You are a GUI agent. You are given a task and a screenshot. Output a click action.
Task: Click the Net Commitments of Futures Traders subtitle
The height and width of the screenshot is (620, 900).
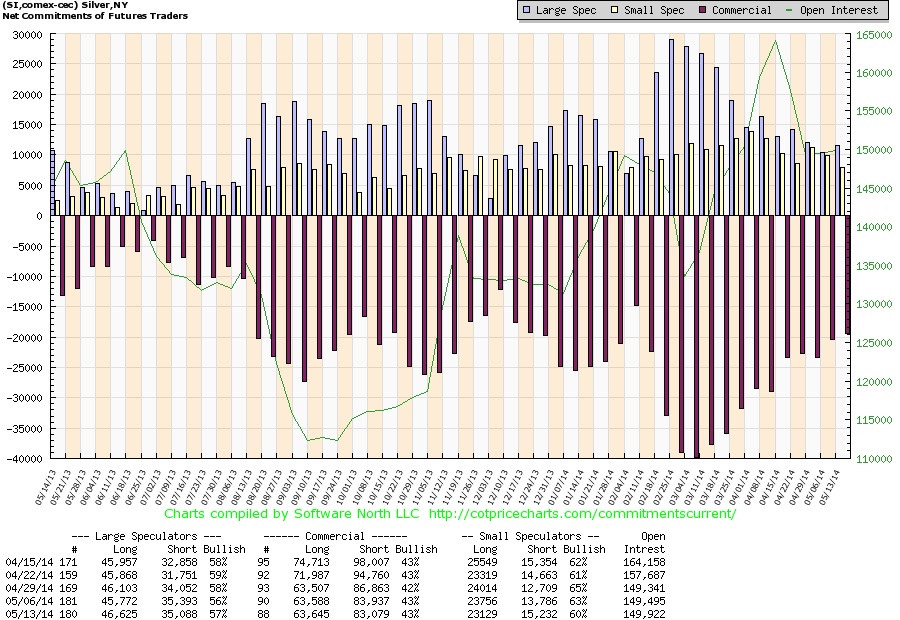(x=95, y=16)
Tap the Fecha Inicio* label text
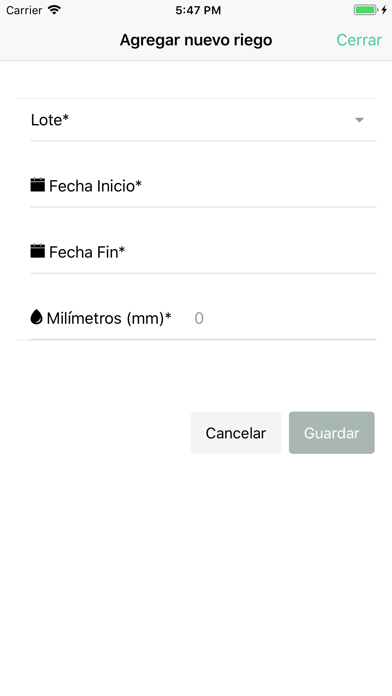Image resolution: width=392 pixels, height=696 pixels. (95, 186)
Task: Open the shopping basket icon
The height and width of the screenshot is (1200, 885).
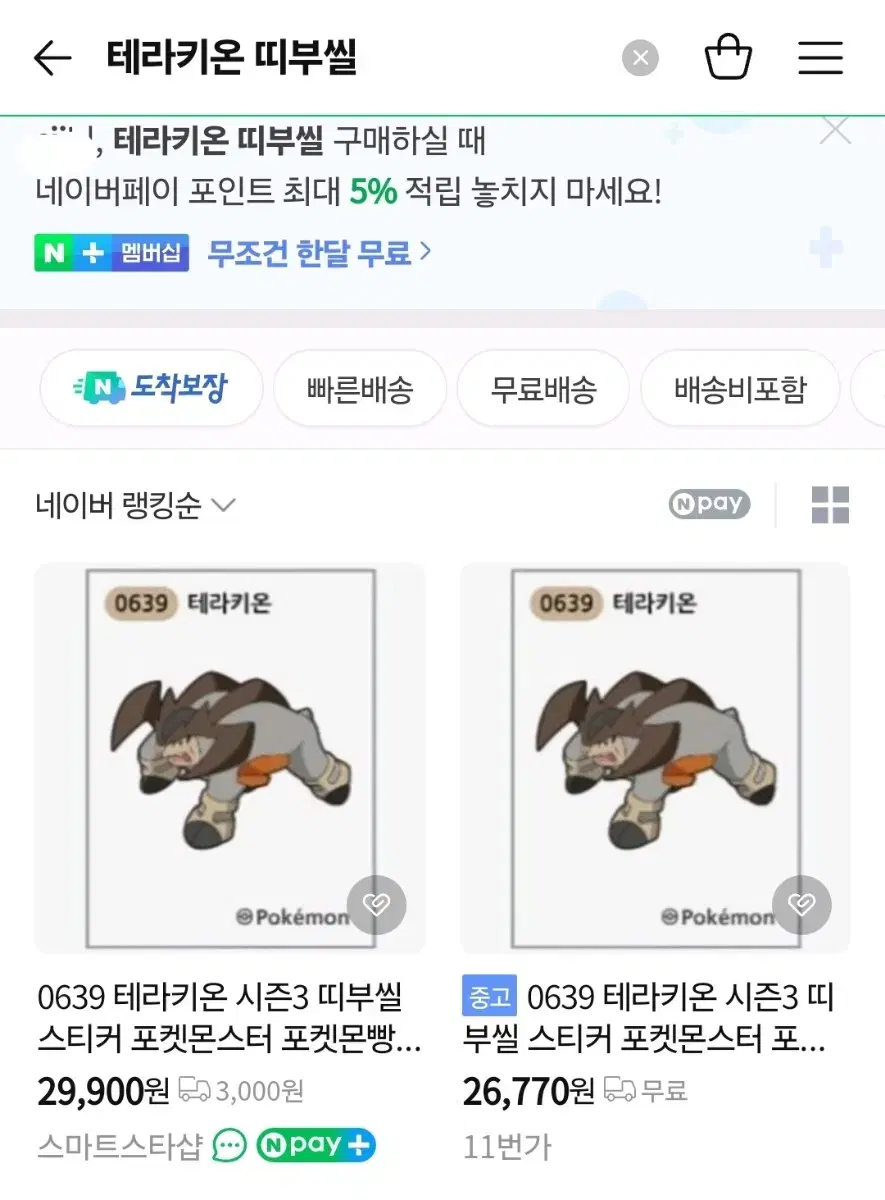Action: pos(728,57)

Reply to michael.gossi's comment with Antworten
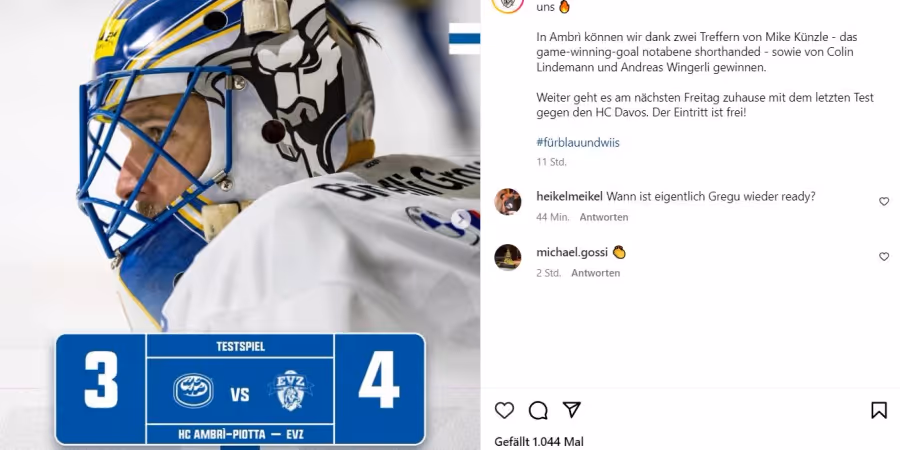click(595, 273)
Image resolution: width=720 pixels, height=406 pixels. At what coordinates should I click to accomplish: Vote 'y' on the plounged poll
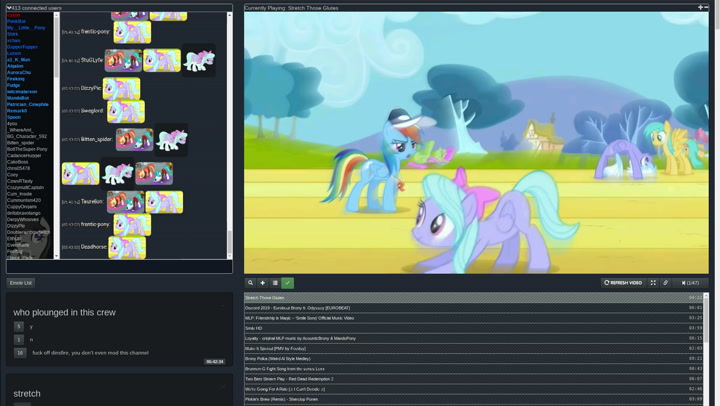(19, 326)
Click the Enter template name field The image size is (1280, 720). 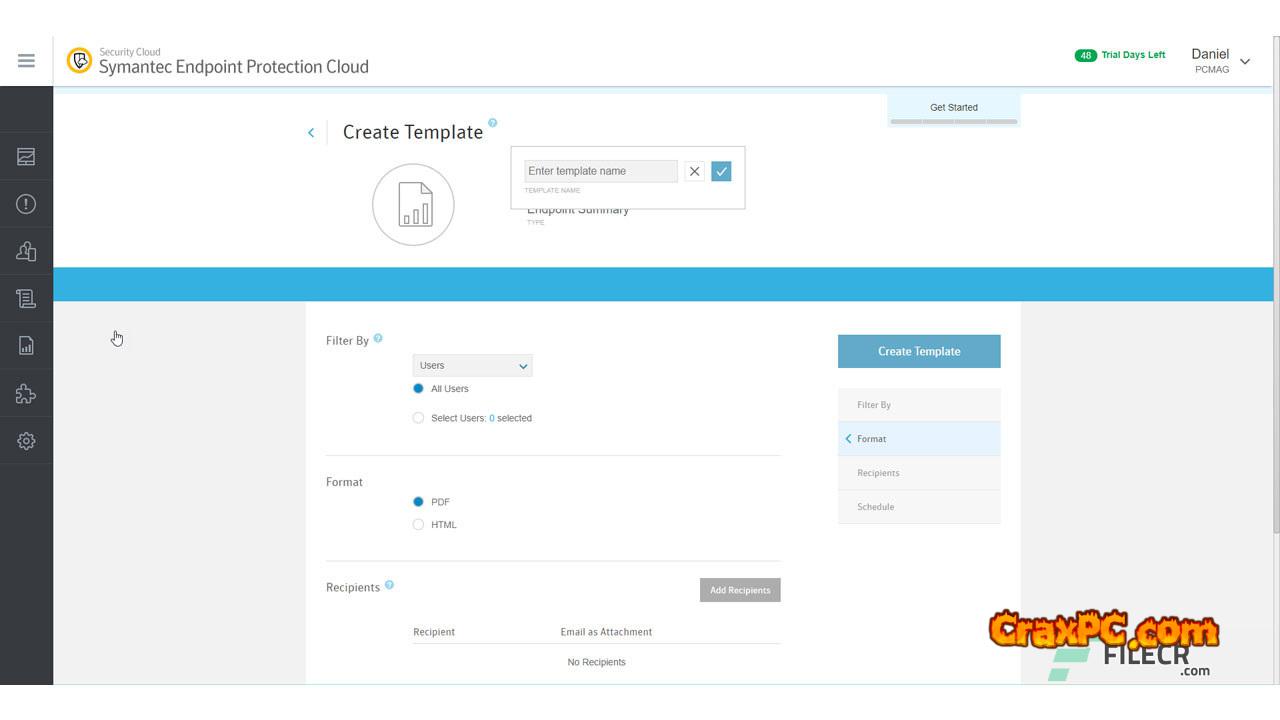pos(600,171)
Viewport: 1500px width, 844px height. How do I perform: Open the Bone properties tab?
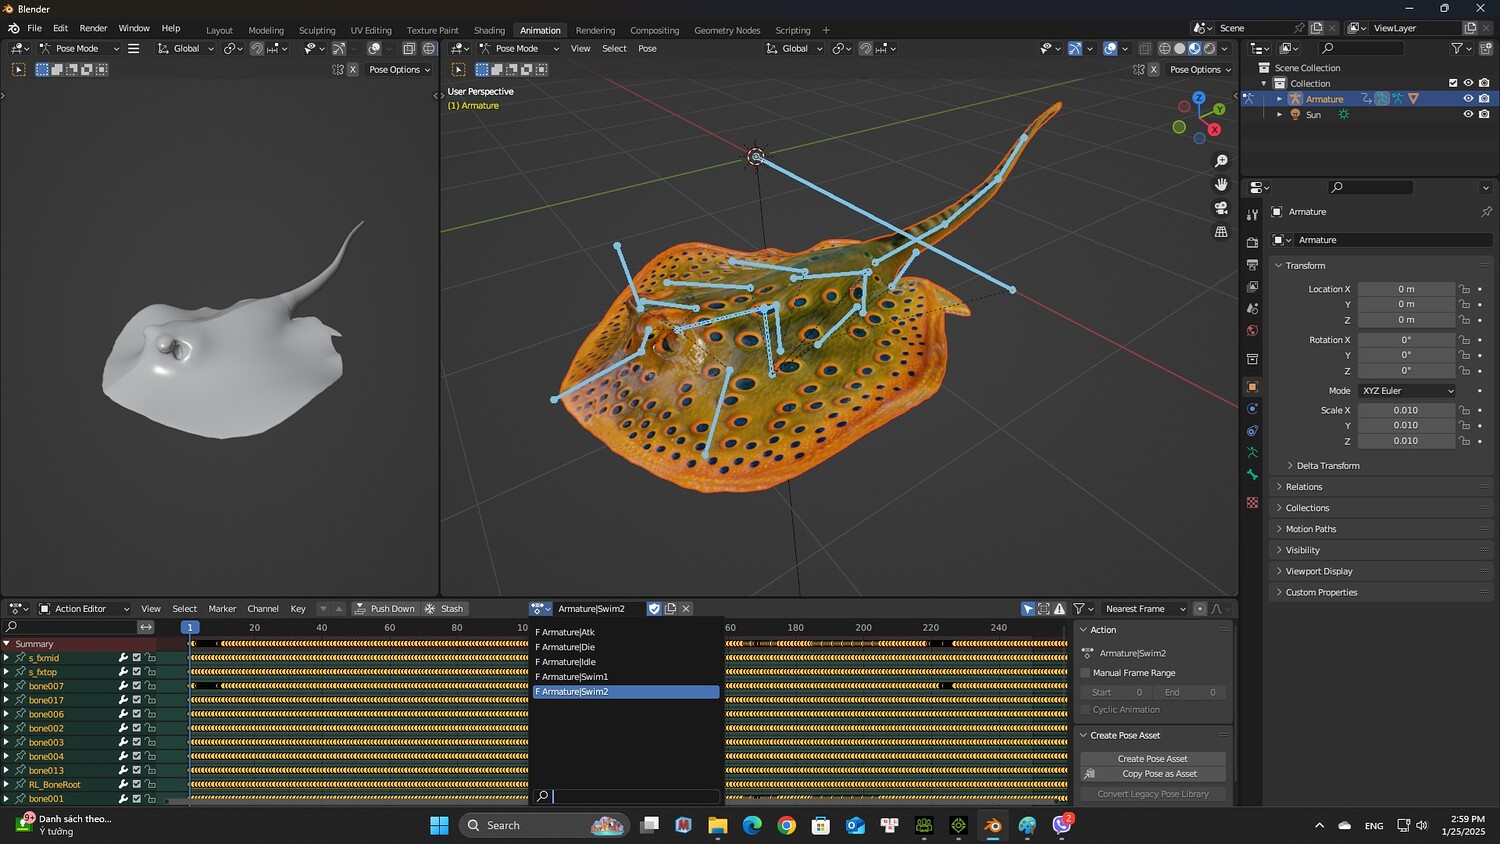coord(1252,475)
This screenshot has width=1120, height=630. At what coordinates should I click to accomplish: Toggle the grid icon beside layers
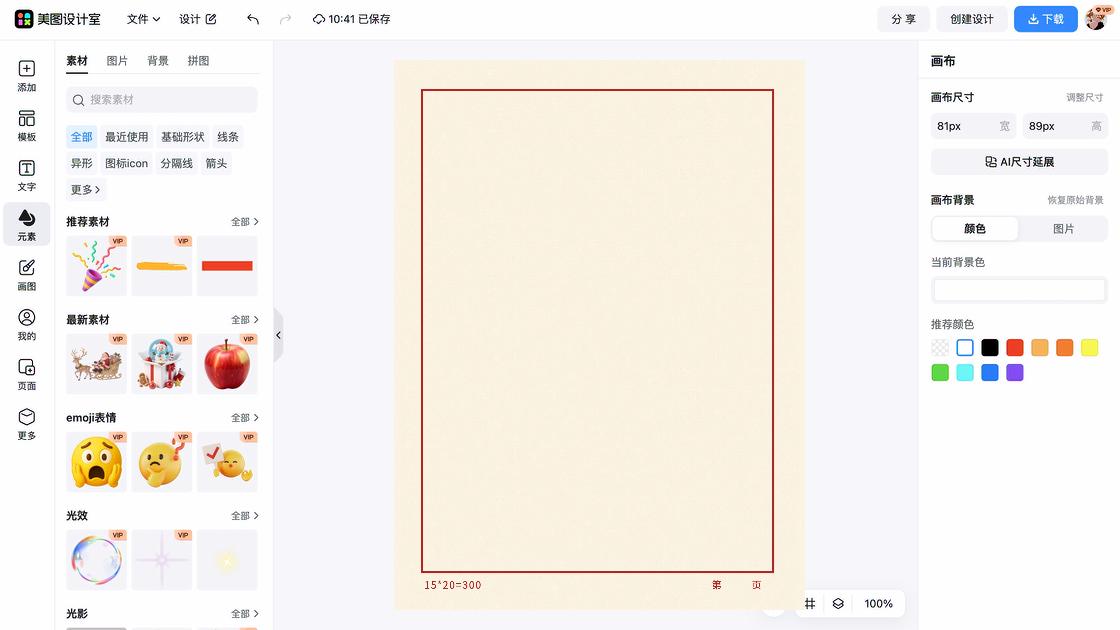[810, 604]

ACTION ITEM |
Every line from the one that holds "Viewport: 1500px width, 844px" to the end of the listing should be output exactly, with pictures left out, please.

ANSWER SECTION |
Viewport: 1500px width, 844px height. How do I perform: Open the Bone properties tab?
coord(1252,475)
This screenshot has width=1120, height=630. At what coordinates should I click to accomplish: Toggle the grid icon beside layers
[810, 604]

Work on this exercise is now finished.